司馬遼太郎「以下、無用のことながら」感想

 私は歴史小説を一切読みません。
 理由は簡単。歴史が苦手だから。
 歴史の何が苦手かというと、権力者の話が多過ぎる。
 権力者Aと権力者Bが戦ってBが勝ち、○○という時代が来て…… の「A」や「B」や「○○」に全然興味を持てないのだ。

 その頃、庶民がどんな暮らしをしていたか、の方が気になる。
 自分が庶民なので。権力者には共感出来ない。
 まあ、権力者の方が記録がしっかり残っているし、権力者の振る舞いは否応なく庶民に影響を与えるから、しょうがないのかもしれないけれど。

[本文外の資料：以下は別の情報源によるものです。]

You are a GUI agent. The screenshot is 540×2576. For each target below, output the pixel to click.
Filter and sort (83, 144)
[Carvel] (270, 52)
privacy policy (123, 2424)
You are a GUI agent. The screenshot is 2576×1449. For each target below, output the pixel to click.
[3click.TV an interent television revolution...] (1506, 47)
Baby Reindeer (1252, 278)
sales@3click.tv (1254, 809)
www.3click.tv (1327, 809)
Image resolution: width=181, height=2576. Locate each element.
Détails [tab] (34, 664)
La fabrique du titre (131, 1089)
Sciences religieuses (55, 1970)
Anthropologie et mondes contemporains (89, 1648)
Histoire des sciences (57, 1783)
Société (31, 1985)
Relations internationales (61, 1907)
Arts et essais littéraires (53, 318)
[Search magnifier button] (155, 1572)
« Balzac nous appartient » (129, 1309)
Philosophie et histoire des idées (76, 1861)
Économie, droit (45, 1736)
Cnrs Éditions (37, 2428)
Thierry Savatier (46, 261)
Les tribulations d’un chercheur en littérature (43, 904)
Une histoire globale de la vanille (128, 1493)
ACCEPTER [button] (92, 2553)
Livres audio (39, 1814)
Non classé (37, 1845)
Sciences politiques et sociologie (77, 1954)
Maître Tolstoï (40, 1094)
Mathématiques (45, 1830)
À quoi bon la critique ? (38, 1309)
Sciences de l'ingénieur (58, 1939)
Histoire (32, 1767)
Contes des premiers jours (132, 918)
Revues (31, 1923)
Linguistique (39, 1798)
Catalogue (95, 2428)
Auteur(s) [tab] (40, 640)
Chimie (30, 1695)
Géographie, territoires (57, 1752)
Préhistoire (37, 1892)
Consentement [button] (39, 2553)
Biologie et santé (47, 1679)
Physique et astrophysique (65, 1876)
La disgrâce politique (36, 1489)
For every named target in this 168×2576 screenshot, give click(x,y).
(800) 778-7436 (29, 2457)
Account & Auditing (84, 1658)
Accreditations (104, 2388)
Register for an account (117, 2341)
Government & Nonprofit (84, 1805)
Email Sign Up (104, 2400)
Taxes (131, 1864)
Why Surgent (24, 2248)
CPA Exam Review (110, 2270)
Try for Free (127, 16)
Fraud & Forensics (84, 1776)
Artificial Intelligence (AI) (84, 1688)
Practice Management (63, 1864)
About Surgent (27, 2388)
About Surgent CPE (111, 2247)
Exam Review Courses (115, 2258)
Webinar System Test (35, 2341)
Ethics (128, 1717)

 司馬遼太郎は歴史小説家の代表のような人で、小説は一生読まないかもしれない(ごめん)
 しかしテレビに出ていた奥さん(福田みどり)の思い出話が印象に残っており、どんな人なのか知りたいな、とエッセイ集「以下、無用のことながら」を手に取ってみた。
 テーマは文学、宗教、芸術など多種多様。

 もちろん歴史についての文章もある。
 大学では史学ではなく語学(蒙古語科)専攻だったんですね。
 言語学的なアプローチは生態学の方法に似ていて、抵抗なく読めた。
 権力者だけに注目するのではなく、社会全体の変化を潮目を見るように描く感じ。

 司馬遼太郎、想像していたより好みかも。
 次はテーマの決まったエッセイや旅行記を読んでみたい。